From a7bc052e899936396dfcd08b0a5a88abe2088b5f Mon Sep 17 00:00:00 2001
From: Daniel Gu <dgu8957@gmail.com>
Date: Tue, 16 Dec 2025 10:44:02 +0100
Subject: [PATCH] Improve dummy inputs and add test for LTX 2 transformer
 consistency

---
 .../test_models_transformer_ltx2.py           | 122 +++++++++++++++++-
 1 file changed, 116 insertions(+), 6 deletions(-)

diff --git a/tests/models/transformers/test_models_transformer_ltx2.py b/tests/models/transformers/test_models_transformer_ltx2.py
index c382a63eaa..0bf08f161d 100644
--- a/tests/models/transformers/test_models_transformer_ltx2.py
+++ b/tests/models/transformers/test_models_transformer_ltx2.py
@@ -17,7 +17,7 @@ import unittest
 
 import torch
 
-from diffusers import LTX2VideoTransformer3DModel
+from diffusers import LTX2VideoTransformer3DModel, attention_backend
 
 from ...testing_utils import enable_full_determinism, torch_device
 from ..test_modeling_common import ModelTesterMixin, TorchCompileTesterMixin
@@ -35,16 +35,15 @@ class LTX2TransformerTests(ModelTesterMixin, unittest.TestCase):
     def dummy_input(self):
         # Common
         batch_size = 2
-        # NOTE: at 25 FPS, using the same num_frames for hidden_states and audio_hidden_states will result in video
-        # and audio of equal duration
-        num_frames = 2
 
         # Video
+        num_frames = 2
         num_channels = 4
         height = 16
         width = 16
 
         # Audio
+        audio_num_frames = 9
         audio_num_channels = 2
         num_mel_bins = 2
 
@@ -54,12 +53,12 @@ class LTX2TransformerTests(ModelTesterMixin, unittest.TestCase):
 
         hidden_states = torch.randn((batch_size, num_frames * height * width, num_channels)).to(torch_device)
         audio_hidden_states = torch.randn(
-            (batch_size, num_frames, audio_num_channels * num_mel_bins)
+            (batch_size, audio_num_frames, audio_num_channels * num_mel_bins)
         ).to(torch_device)
         encoder_hidden_states = torch.randn((batch_size, sequence_length, embedding_dim)).to(torch_device)
         audio_encoder_hidden_states = torch.randn((batch_size, sequence_length, embedding_dim)).to(torch_device)
         encoder_attention_mask = torch.ones((batch_size, sequence_length)).bool().to(torch_device)
-        timestep = torch.randint(0, 1000, size=(batch_size,)).to(torch_device)

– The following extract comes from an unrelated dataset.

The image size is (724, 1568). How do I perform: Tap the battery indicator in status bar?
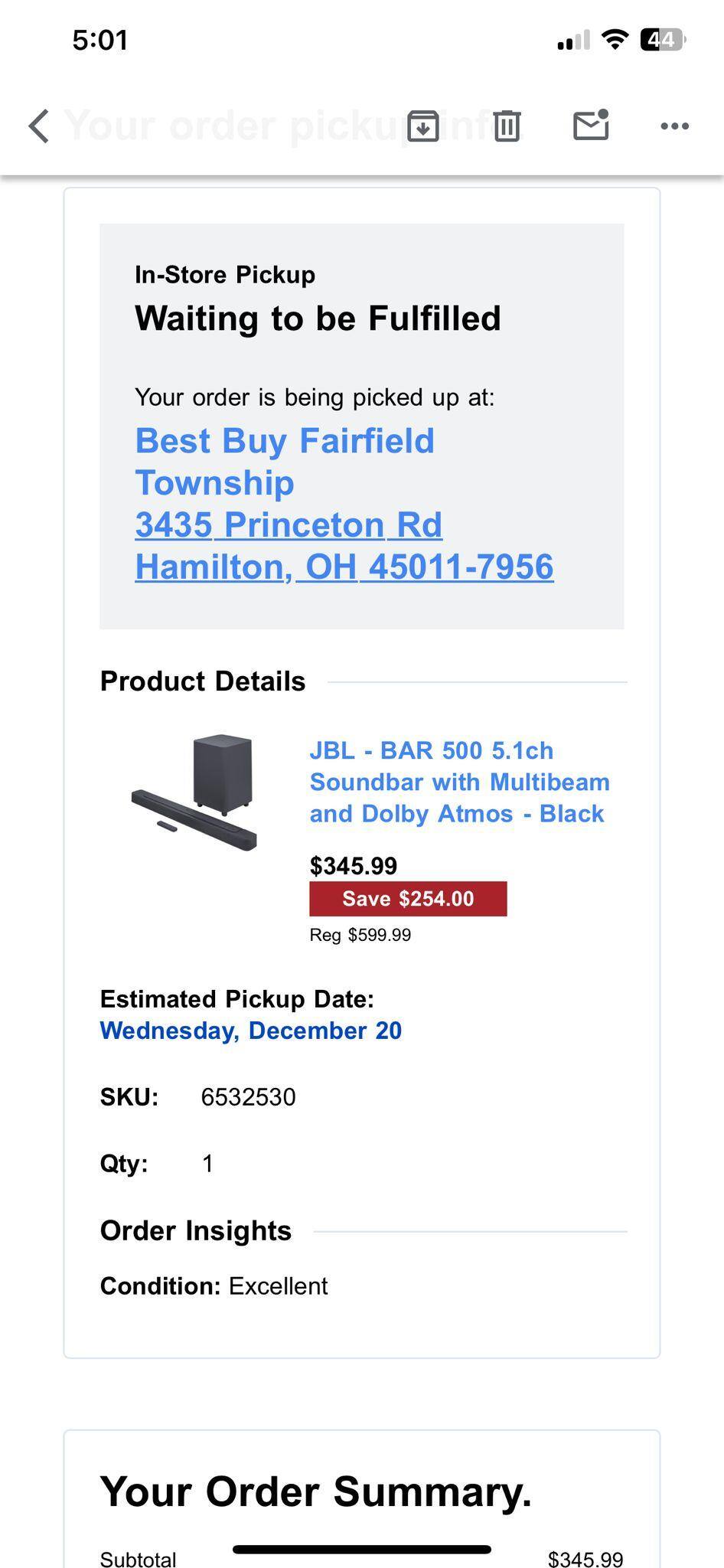point(663,40)
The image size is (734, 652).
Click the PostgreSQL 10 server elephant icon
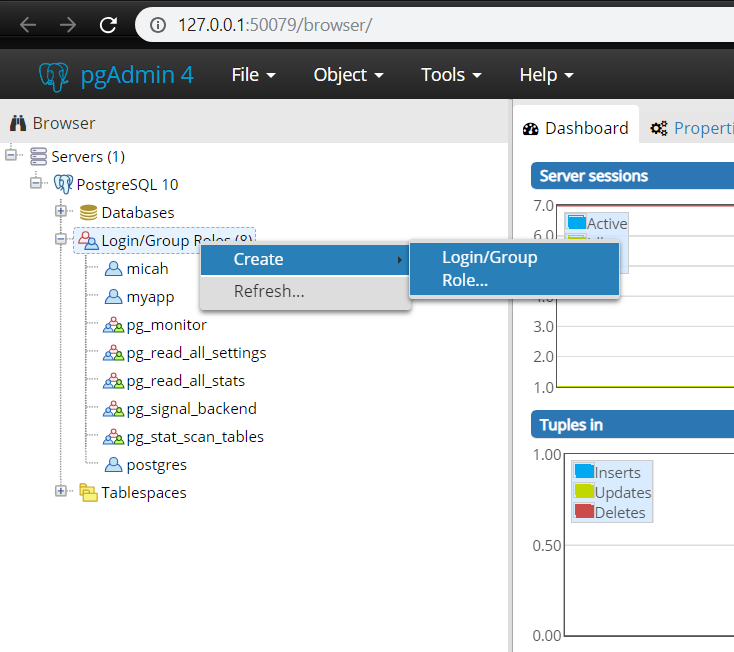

+        timestep = torch.rand((batch_size,)).to(torch_device)
 
         return {
             "hidden_states": hidden_states,
@@ -71,6 +70,7 @@ class LTX2TransformerTests(ModelTesterMixin, unittest.TestCase):
             "num_frames": num_frames,
             "height": height,
             "width": width,
+            "audio_num_frames": audio_num_frames,
             "fps": 25.0,
         }
 
@@ -107,6 +107,116 @@ class LTX2TransformerTests(ModelTesterMixin, unittest.TestCase):
         expected_set = {"LTX2VideoTransformer3DModel"}
         super().test_gradient_checkpointing_is_applied(expected_set=expected_set)
 
+    def test_ltx2_consistency(self, seed=0, dtype=torch.float32):
+        torch.manual_seed(seed)
+        init_dict, _ = self.prepare_init_args_and_inputs_for_common()
+
+        # Calculate dummy inputs in a custom manner to ensure compatibility with original code
+        batch_size = 2
+        num_frames = 9
+        latent_frames = 2
+        text_embedding_dim = 16
+        text_seq_len = 16
+        fps = 25.0
+        sampling_rate = 16000.0
+        hop_length = 160.0
+
+        sigma = torch.rand((1,), generator=torch.manual_seed(seed), dtype=dtype, device="cpu")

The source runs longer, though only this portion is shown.